俺の子でいいよ。~不倫関係にある勤務先の医者との子か、一夜だけ関係を持った彼との子か分からない~
父はじめての顔合わせ
「えぇっ、珠里ちゃんが結婚!?まぁまぁ、子供まで?」
病院のベッドの上。妻の報告に、珠里の祖母でもある俺の母親がふふっと嬉そうに微笑んだ。
「そうなんですよ!お義母さん!」
「全く、彼氏も家に連れて来たことなかったのに本当に急な話だよな」
「でも、おめでたいじゃないの!」
健康診断で行われた血液検査で数値が怪しいものがあり、先日 母は大学病院に検査入院となった。
「こんな大きな病院で個室にまで入れてくれて。鴨田さんのおばあちゃんなんだって、みーんな親切にしてくれるのよ。

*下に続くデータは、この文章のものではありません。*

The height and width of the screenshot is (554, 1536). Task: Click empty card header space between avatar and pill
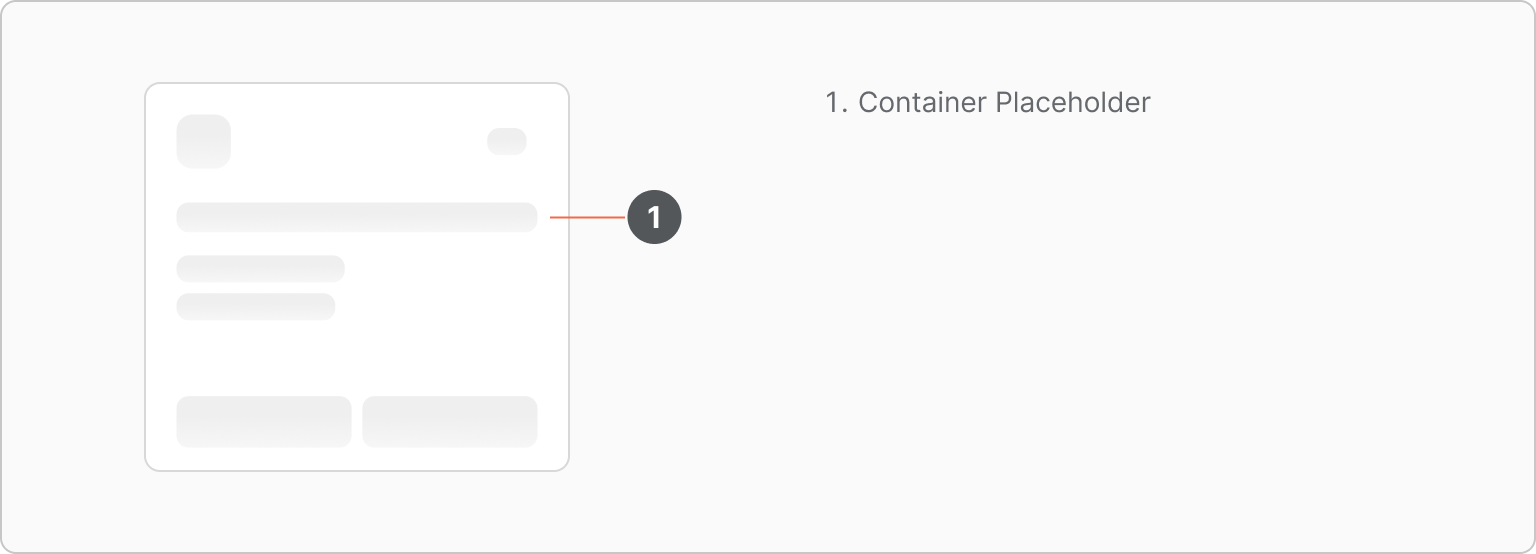[358, 141]
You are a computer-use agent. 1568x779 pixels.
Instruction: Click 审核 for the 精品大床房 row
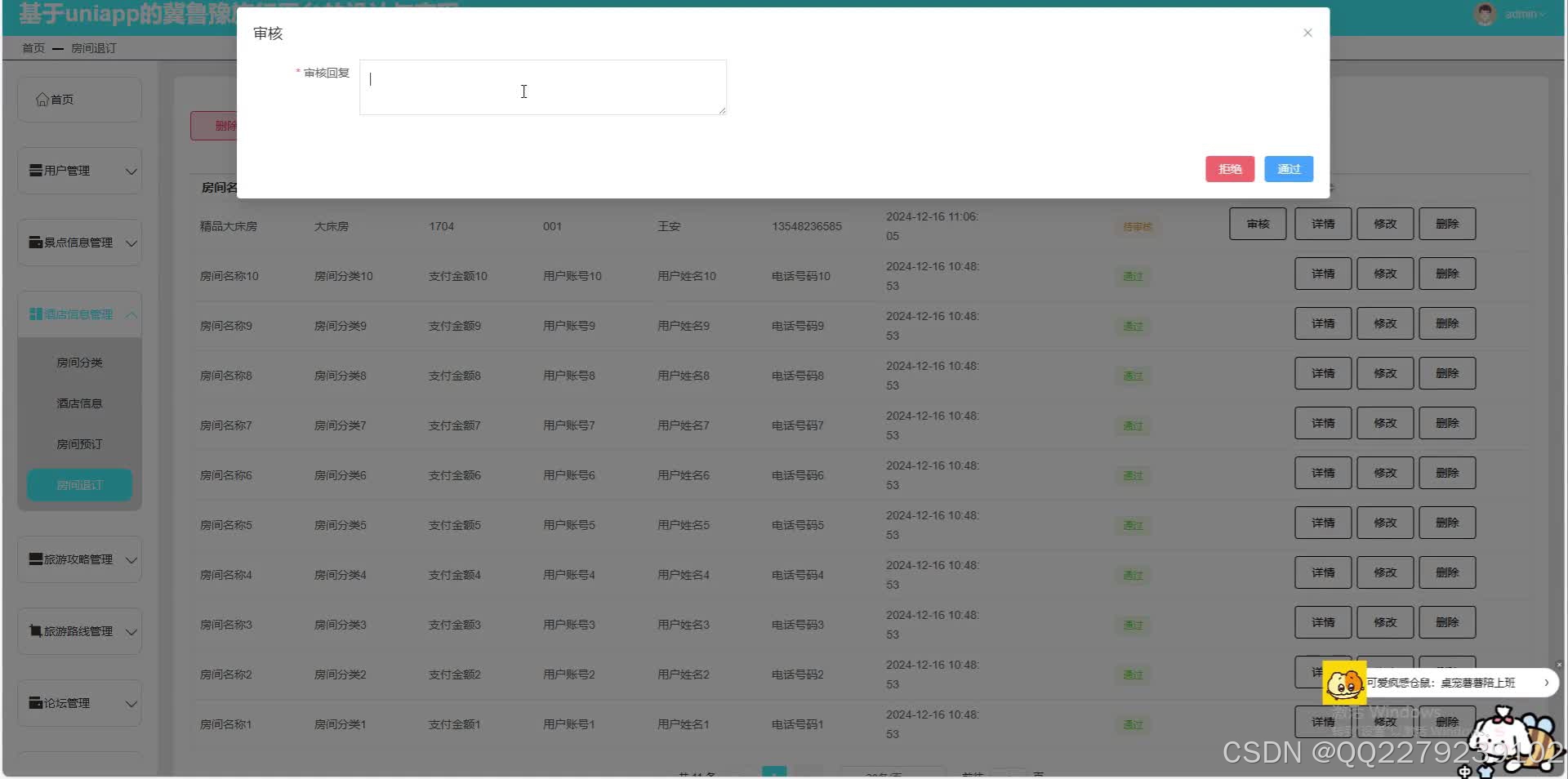click(1257, 223)
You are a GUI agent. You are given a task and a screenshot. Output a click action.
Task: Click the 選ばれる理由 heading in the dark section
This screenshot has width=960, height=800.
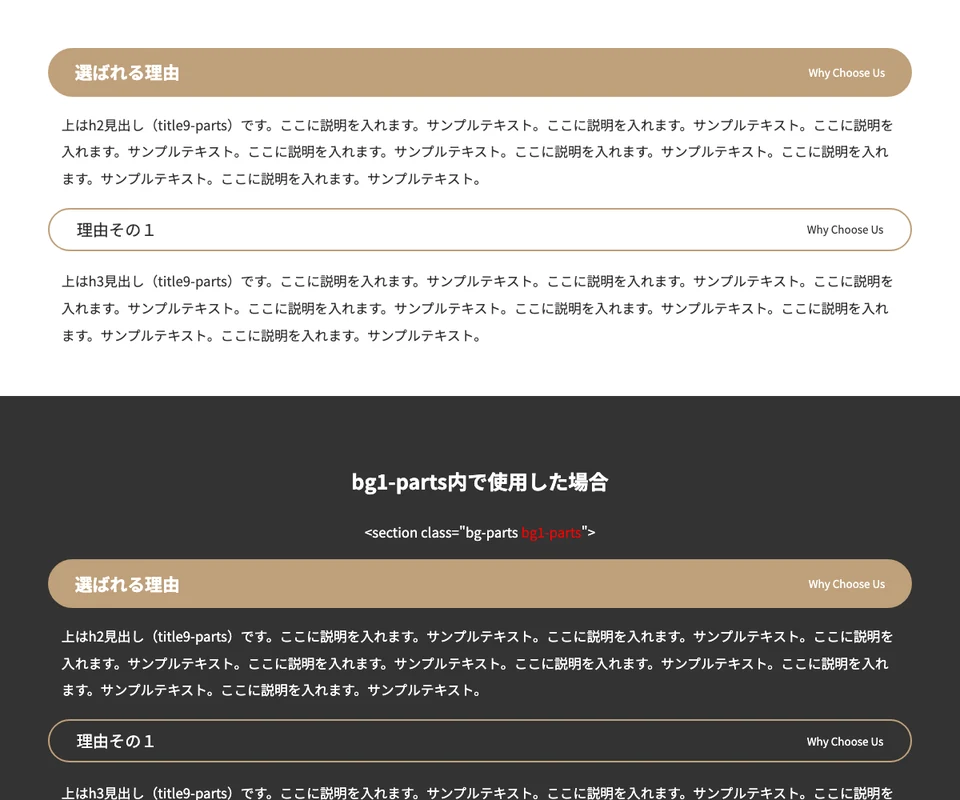(x=127, y=585)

きっと珠里ちゃん、職場でもいい子なのねぇ」
いくら大部屋が空いていなかったとしても、病室にソファやクッション、家族が泊まれるような簡易ベッド、バス・トイレまでついた特別室みたいな部屋だった。
たかが、検査入院のお年寄りが泊まれるような場所ではないのは気のせいか……。
今まで他の病院にお世話になった事はあったが、ここまで待遇が違うものなのだろうか。
トントン。ノック音の後、スライド式の扉が開いた。
「うわっ、何この部屋」
「珠里さん、開けるの早過ぎ」
部屋に入ってきたのは娘の珠里と、交際相手の春多くんだ。